Problem description: Return the stretch of records from the line containing "Click lock icon" through the line containing "pos(518,87)", both included, reproduced with no changes.
-----
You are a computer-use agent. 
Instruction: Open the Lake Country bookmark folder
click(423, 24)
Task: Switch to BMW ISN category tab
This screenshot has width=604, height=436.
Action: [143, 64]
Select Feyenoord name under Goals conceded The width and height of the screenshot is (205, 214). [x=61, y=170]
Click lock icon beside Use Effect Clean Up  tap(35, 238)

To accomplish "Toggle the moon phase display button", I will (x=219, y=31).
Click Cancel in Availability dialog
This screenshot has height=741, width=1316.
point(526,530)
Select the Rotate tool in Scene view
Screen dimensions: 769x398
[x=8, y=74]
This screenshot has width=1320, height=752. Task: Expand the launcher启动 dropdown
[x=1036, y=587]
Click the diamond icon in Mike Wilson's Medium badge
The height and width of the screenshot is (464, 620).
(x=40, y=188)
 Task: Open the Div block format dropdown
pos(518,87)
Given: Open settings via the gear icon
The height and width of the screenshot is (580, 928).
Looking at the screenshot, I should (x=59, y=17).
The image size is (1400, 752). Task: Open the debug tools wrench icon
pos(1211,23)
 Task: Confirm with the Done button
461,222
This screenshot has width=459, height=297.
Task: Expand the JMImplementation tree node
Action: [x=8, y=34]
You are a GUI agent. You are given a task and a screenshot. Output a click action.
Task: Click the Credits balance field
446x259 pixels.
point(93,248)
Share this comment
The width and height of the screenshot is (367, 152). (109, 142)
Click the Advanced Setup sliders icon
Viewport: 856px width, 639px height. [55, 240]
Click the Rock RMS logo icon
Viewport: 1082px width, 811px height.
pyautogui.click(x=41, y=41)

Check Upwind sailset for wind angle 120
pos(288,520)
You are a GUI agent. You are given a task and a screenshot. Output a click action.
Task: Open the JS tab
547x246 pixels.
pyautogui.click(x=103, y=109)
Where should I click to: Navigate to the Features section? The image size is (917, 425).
-----
Exercise solution:
Click lock icon beside Use Effect Clean Up  tap(35, 238)

To accomplish "Toggle the moon phase display button", I will (x=219, y=31).
Click Cancel in Availability dialog
This screenshot has height=741, width=1316.
point(526,530)
Select the Rotate tool in Scene view
Screen dimensions: 769x398
[x=8, y=74]
This screenshot has width=1320, height=752. Task: Expand the launcher启动 dropdown
[x=1036, y=587]
Click the diamond icon in Mike Wilson's Medium badge
The height and width of the screenshot is (464, 620).
(x=40, y=188)
 Task: Open the Div block format dropdown
pos(518,87)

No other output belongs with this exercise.